Oxfam found that the top 1% have more than the rest of us combined. This wildly successful and usually overpaid group includes 1,500 billionaires with over one-third residing in the United States.
Even after a recent divorce, Forbes reports that the richest person in the world is Jeff Bezos at $131 billion. Second on the list is Microsoft co-founder, Bill Gates at $97 billion.
Bill Browder of Hermitage Capital states that Russian leader Vladimir Putin is in fact the wealthiest person in the world despite his divorce as well. Browder estimates that Putin is worth $200 billion.
As wealth is built over time, let’s look at the people who earned the most in 2018. As we do not have figures for people who own private businesses, let’s look at the top earning celebrities and corporate executives.
As crazy as it may sound, one Chief Executive Officer made more in 2018 than the next sixty-five CEOs combined.
The highest paid banker on the list was Jamie Dimon at $30 million making him as the 22nd highest compensated executive in the U.S. Dimon is CEO of JP Morgan Chase, the largest bank in the United States.
How about Netflix’ Reed Hastings? He is 18th with salary plus bonus of $36 million, a 50% increase from last year.
Where were the Kardashians? Only one placed near the top – Kylie Jenner who earned $167 million was third amongst celebrities. Jenner turned 22 last month.
The top earning celebrity was also the top earning athlete for 2018. Floyd Mayweather earned approximately $275 million in 2018 for his fight with UFCs’ Connor MacGregor. MacGregor earned a ‘paltry’ $85 million.
Not far behind Mayweather was George Clooney at $239 million due to the sale of his Casamigos Tequila brand for an estimated $1 billion.
Getting back to executives, the CEO of the Burbank-based Walt Disney Company, Bob Iger came in seventh with earnings of $66 million.
The brash CEO of T-Mobile, John Legere who recently pulled off a merger with Sprint earned $67 million.
The highest paid woman executive was Safra Katz, the co-CEO of technology firm Oracle. Katz and Mark Herd each earned $108 million and reside in California.
The third most highly paid executive is Nikesh Arora, CEO of the cyber-security firm, Palo Alto Networks at $125 million. Originally from India but schooled in Boston, Arora now resides in California.
Even higher than Arora was the CEO of Discovery Communications, David Zaslav at $129 million. Discovery owns numerous broadcast channels including Discovery, HGTV, the Food Network and TLC.
Who was the most highly compensated executive in 2018?
None other than the enigmatic Elon Musk, the CEO of Tesla Motors. Musk, a brilliant character often compared to President Donald Trump due to his often unwise use of Twitter. Musk’s received approximately $2.3 billion in stock options at Tesla. Should Musk hit some seemingly impossible benchmarks, his net worth would surpass Vladimir Putin at more than $250 billion!

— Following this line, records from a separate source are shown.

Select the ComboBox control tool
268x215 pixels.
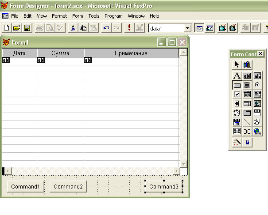point(247,94)
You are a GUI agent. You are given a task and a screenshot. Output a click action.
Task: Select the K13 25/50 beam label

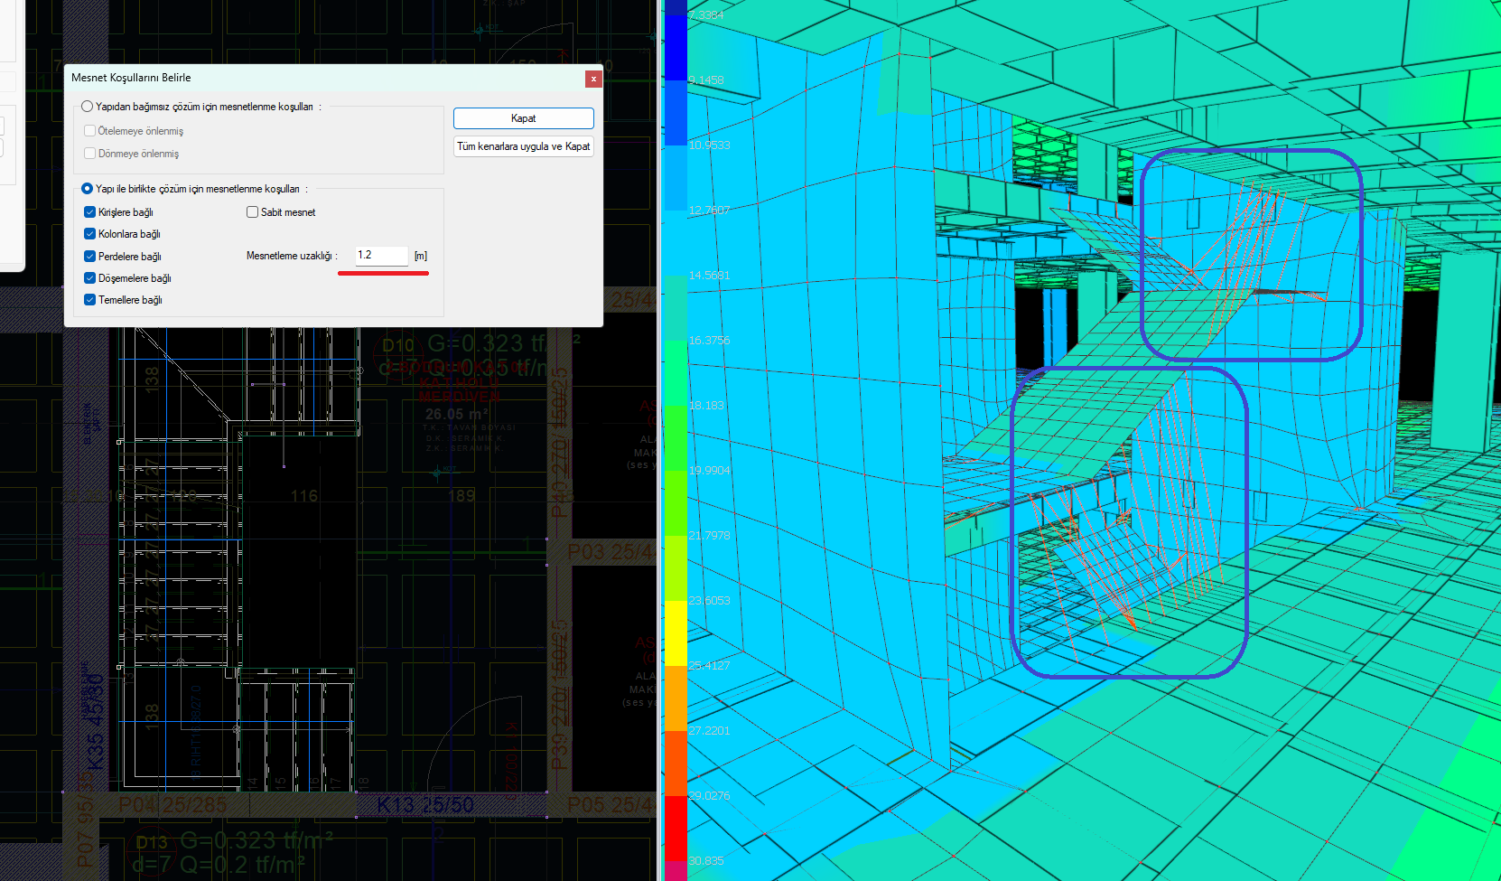[425, 805]
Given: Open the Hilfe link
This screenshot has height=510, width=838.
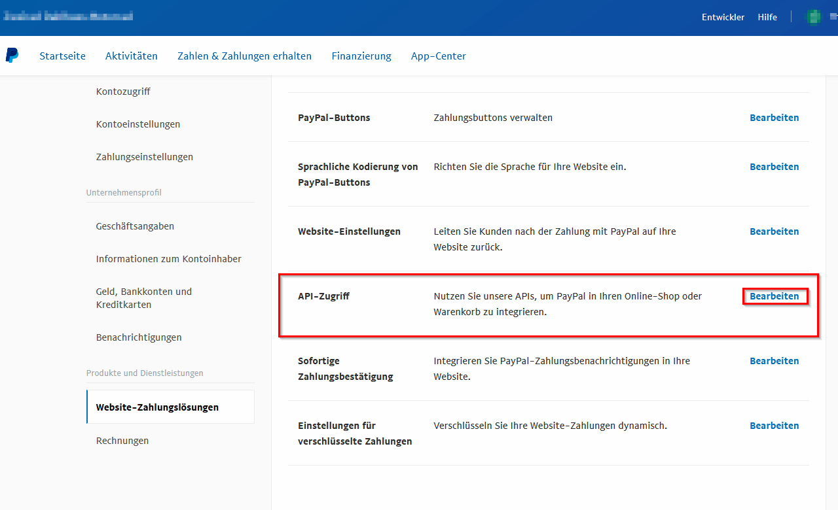Looking at the screenshot, I should tap(767, 18).
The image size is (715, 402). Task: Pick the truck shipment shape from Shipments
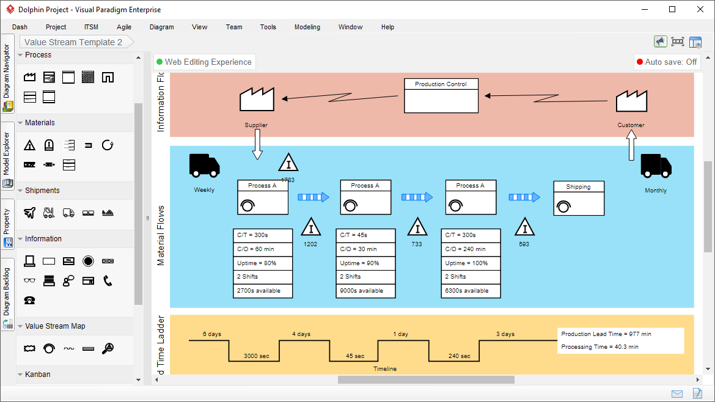click(x=67, y=213)
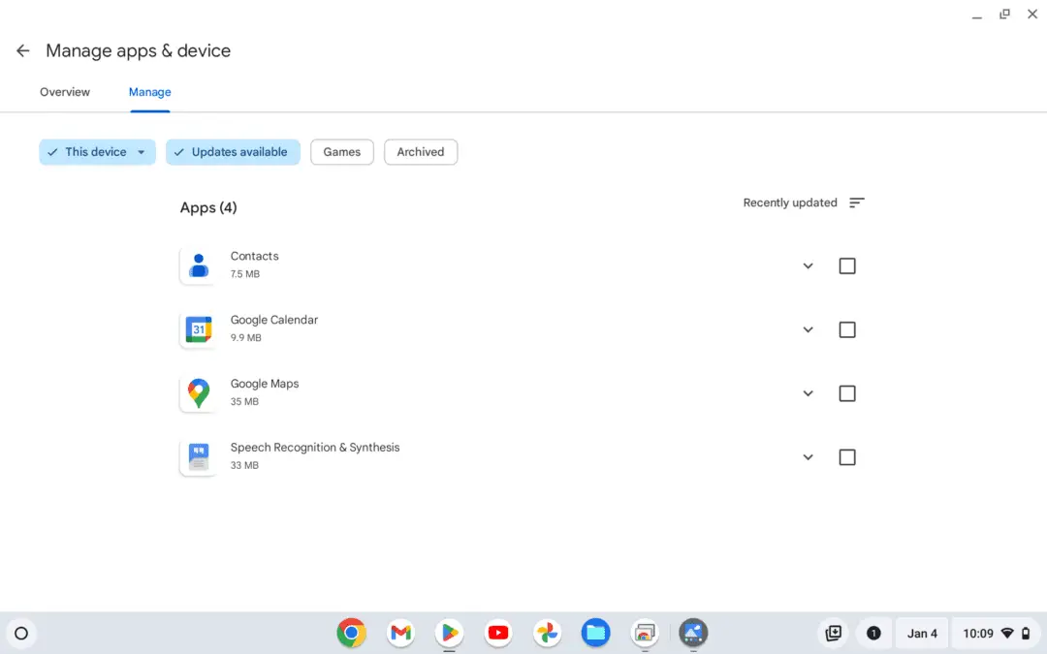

Something to consider as we think about some of the most highly compensated people in the world. At what point is wealth more than a number on a piece of paper? What might happen if CEOs took less and compensated their people better?
While these might sound like anti-capitalist statements, history has proven repeatedly that the greater inequities become, the less stable its political systems. While recent shootings in Texas are most certainly due to mental issues by the perpetrators, at what point do we reflect on events and wonder if their behavior might be part of a larger, societal issue?
History should have taught us that systemic inequity has a way of causing people to act poorly.